Bifocal Reviews written by Ageless1der Barbara Rich & The Other Guy

(B) I had mixed feelings about this film. I definitely enjoyed the second half much more than the first. The meat of the story didn’t really make itself evident the first half. I think too much time was spent on the opulence and extravagance. After so many lavish parties, I got it. Gatsby is rich. Maybe I was tired and restless and inpatient waiting for some real substance, but over an hour into the film (waaaayyyy too long) the story grabbed my interest. I liked the character (Nick Carraway), played by Tobey McGuire a dedicated friend who was not completely blinded by the glitz. He saw Gatsby for the dreamer and optimist that he was, and appreciated him for that quality above all others. All the supporting roles were adequate. As far as the modernization of the music I prefer to keep a classic a classic and go all the way with the era. The music, the fashion ALL belong in the twenties. That’s my opinion. If you want to see or hear modern tales and music, there are many films out there to satisfy. Don’t change a classic. That’s why it’s a classic. I give two and half binoculars for the second half of this film. Gatsby, for me, was good, but not great.

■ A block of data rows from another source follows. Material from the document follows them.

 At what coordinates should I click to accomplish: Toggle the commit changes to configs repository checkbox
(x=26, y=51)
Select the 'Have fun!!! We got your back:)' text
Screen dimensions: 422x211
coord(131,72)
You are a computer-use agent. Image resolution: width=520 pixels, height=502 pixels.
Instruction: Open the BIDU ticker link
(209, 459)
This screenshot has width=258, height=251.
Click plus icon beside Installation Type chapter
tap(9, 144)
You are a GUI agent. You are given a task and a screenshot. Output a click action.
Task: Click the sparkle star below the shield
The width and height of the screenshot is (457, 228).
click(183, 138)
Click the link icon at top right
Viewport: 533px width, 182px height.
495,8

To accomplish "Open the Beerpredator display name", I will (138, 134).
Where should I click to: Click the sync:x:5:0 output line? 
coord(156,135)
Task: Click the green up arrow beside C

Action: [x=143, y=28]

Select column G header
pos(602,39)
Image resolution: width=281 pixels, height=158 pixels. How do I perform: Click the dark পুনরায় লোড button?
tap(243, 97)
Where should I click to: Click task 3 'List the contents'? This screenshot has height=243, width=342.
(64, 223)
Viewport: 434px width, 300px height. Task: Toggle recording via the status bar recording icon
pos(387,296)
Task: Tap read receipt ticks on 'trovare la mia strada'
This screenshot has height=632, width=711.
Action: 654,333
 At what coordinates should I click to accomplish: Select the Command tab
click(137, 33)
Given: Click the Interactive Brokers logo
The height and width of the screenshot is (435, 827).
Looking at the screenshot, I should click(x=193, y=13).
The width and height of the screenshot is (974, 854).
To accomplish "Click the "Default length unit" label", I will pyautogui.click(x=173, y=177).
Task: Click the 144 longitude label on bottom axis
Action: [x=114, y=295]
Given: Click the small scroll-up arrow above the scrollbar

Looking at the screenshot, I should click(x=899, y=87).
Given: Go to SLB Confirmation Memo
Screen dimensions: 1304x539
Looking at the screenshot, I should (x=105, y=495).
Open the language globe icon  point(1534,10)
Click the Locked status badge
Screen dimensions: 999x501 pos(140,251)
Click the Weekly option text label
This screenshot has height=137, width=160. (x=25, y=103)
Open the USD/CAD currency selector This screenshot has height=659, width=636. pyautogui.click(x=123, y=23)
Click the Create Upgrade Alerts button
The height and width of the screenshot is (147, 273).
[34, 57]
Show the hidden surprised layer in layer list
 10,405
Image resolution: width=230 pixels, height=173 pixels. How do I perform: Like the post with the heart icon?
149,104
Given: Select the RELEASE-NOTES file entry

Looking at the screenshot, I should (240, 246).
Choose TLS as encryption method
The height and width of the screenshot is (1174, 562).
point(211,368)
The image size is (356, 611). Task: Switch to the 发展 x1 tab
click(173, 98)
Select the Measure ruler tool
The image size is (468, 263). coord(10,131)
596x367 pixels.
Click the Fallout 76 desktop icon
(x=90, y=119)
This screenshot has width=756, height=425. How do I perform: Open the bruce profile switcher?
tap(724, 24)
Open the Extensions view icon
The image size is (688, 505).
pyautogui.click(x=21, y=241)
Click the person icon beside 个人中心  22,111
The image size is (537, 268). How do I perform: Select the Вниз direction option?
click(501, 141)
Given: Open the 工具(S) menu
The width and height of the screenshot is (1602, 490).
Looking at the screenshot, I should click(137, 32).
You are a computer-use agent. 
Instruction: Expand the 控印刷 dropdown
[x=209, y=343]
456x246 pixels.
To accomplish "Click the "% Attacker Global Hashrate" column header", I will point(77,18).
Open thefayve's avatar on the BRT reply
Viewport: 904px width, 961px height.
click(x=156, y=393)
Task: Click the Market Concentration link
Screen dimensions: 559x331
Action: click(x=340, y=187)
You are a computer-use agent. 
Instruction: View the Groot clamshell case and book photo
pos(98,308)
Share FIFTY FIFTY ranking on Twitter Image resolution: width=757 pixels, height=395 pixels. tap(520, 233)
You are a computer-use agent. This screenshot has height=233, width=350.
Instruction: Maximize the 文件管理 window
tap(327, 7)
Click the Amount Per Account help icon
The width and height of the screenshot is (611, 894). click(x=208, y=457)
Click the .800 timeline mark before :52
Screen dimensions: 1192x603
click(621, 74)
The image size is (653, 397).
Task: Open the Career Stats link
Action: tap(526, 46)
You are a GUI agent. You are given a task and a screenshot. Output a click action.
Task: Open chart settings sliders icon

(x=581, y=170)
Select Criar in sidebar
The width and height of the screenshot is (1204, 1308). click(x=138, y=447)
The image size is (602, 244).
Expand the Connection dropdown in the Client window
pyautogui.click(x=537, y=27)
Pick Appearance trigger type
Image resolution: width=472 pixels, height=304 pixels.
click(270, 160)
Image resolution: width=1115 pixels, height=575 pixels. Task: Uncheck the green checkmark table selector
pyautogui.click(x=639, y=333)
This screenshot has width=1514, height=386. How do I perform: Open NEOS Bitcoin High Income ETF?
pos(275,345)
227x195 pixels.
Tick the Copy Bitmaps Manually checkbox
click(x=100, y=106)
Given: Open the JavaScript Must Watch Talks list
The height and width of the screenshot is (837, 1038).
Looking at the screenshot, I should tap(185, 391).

(OG) I liked it, obviously a little more than Barbara. If you are looking for a carbon copy of the novel, brought to life on the screen, then don’t see this film. There have been some changes, and if your gauge-needle is going to be stuck on how this film compares to the book, then you might be disappointed, if your view of the book is limited. There has been some speculation that the film is series of annoying contrasts that were not apparent in the original story: Gatsby is the only character that is real, or the rich and the poor are stereotypes, or that the dialogue is not realistic for anyone except Gatsby, or that the music is an annoying blend of modern and period pieces. I say: That’s what the book was all about. Luhrmann, I believe captured the essence of the original Fitzgerald novel while bringing in just enough new elements to reach perhaps a new and “harder to reach” audience. He even found a way to bring some of the original writing directly to the screen. The truth is, the roaring twenties and today are not that much different from one another. Jazz, I once heard, is a an original American music that allows everyone to do their own thing while working together for the common good...just like the American government.” Jazz allows each individual a moment in the spotlight to make the best of the moment. In everyone’s own way, we get to interpret our own story in a sense. Is that what today's music is trying to do? Regardless, that’s what this film is for me. That’s an important theme in the book and in this film. Ultimately, Gatsby created himself for the idealized love of a woman. It doesn’t matter what other’s think of the woman or the man himself. The character is unshaken throughout. I give this one three binoculars. The time went smoothly and quickly for me, and I am an English literature teacher, and a fan of the novel.